Una carrellata di foto dei vari attentati all'aeroporto di Kabul e in città

 

Dopo il ritiro dal Vietnam ci fu il fenomeno delle boat-people, della gente che fuggiva via mare con le imbarcazioni più disparate ed insicure. La NATO affidò alla marina militare italiana il compito di intercettare questi gusci di noce e di trasferirne gli occupanti negli Stati Uniti. Ricordo che, in un albergo di Montreal (Canada), il prestigioso Chateau Champlin, una cameriera ai piani mi raccontò la sua storia di profuga dal Vietnam su un incrociatore italiano e di conservare un ottimo ricordo dell’accoglienza e del personale di bordo.

Una fuga, abbiamo detto,  con la conseguenza di lasciare in mano ai talebani tutto un vastissimo  arsenale americano: armi, munizioni, automezzi, anche pesanti, vestiario, apparecchiature varie come radio, radar, computer, visori notturni etc.

Dopo il ritiro della coalizione c’è stato il ponte aereo, come ci racconta in questa edizione il nostro collaboratore Paolo Negrelli. Scene drammatiche si sono verificate all’aeroporto di Kabul con i velivoli presi d’assalto e che sono decollati con gente aggrappata ai carrelli e precipitata nel vuoto un volta in quota. C’è stato un attentato kamikaze in aeroporto con morti e feriti, ci sono state auto-bomba in giro per la città, c’è stata una raffica di mitragliatrice dinanzi al muso di un velivolo italiano, un C130, pilotato dal maggiore Annamaria Tribuna, pilota con oltre 2.000 ore di volo sulle spalle. Visti i traccianti, la Tribuna, con l’apparecchio in fase di decollo, ha messo in atto una manovra diversiva, piuttosto difficile a bassa quota ed ha adottato  una serie di contromisure di guerra elettronica per prevenire un eventuale attacco con missili.

Un episodio sul quale le fonti ufficiali tacciono. Chi ha sparato? E’ stato fuoco amico? Può darsi ma che senso avrebbe avuto sparare una raffica in aria come reazione ad un attentato?

Comunque, tutto il personale italiano è rientrato in patria. Gli ultimi a lasciare Kabul, rimasti fino all’ultimo a coordinare l’evacuazione, sono stati il console ad interim a Kabul, Tommaso Claudi, 31 anni; il rappresentante civile della NATO, Stefano Pontecorvo, 64 anni; il comandante  del contingente del battaglione Tuscania nella capitale afghana, Capitano Alberto Dal Basso, 27 anni.

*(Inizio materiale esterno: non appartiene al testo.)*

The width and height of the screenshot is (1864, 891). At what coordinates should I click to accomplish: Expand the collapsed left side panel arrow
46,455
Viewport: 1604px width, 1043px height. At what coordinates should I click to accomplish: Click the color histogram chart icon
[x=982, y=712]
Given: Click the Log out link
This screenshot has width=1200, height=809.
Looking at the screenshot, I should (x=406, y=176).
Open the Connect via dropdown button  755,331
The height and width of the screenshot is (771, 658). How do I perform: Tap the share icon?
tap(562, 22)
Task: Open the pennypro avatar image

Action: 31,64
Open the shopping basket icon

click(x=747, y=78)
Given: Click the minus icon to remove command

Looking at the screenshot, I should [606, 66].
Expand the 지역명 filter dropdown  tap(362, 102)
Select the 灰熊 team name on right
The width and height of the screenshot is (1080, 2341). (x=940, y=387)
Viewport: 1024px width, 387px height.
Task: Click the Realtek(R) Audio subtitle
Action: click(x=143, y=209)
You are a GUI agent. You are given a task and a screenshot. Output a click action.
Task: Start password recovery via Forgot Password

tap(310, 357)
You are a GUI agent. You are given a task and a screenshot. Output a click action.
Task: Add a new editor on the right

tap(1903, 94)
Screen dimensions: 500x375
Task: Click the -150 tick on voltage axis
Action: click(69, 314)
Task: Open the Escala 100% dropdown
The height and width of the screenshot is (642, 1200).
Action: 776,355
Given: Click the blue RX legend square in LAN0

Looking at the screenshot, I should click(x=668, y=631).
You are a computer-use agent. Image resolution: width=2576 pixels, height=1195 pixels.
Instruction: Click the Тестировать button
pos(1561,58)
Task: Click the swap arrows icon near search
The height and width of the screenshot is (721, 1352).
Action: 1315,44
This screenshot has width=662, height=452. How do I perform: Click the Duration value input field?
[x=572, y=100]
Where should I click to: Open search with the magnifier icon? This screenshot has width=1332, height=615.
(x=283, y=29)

La folla all'aeroporto di Kabul nella speranza di un imbarco

Ma chi sta pagando il prezzo più alto dell’occupazione talebana sono le donne. Con l’imposizione della sharìa, la legge maomettana imposta dal Corano, le donne non possono andare a scuola e all’università, non possono lavorare, non possono uscire di casa se non accompagnate da un uomo. Ma ogni giorno si assiste a manifestazioni di donne di tutte le età che contestano il potere talebano. Se le proteste di piazza si trasformeranno in resistenza armata andremo incontro ad un bagno di sangue.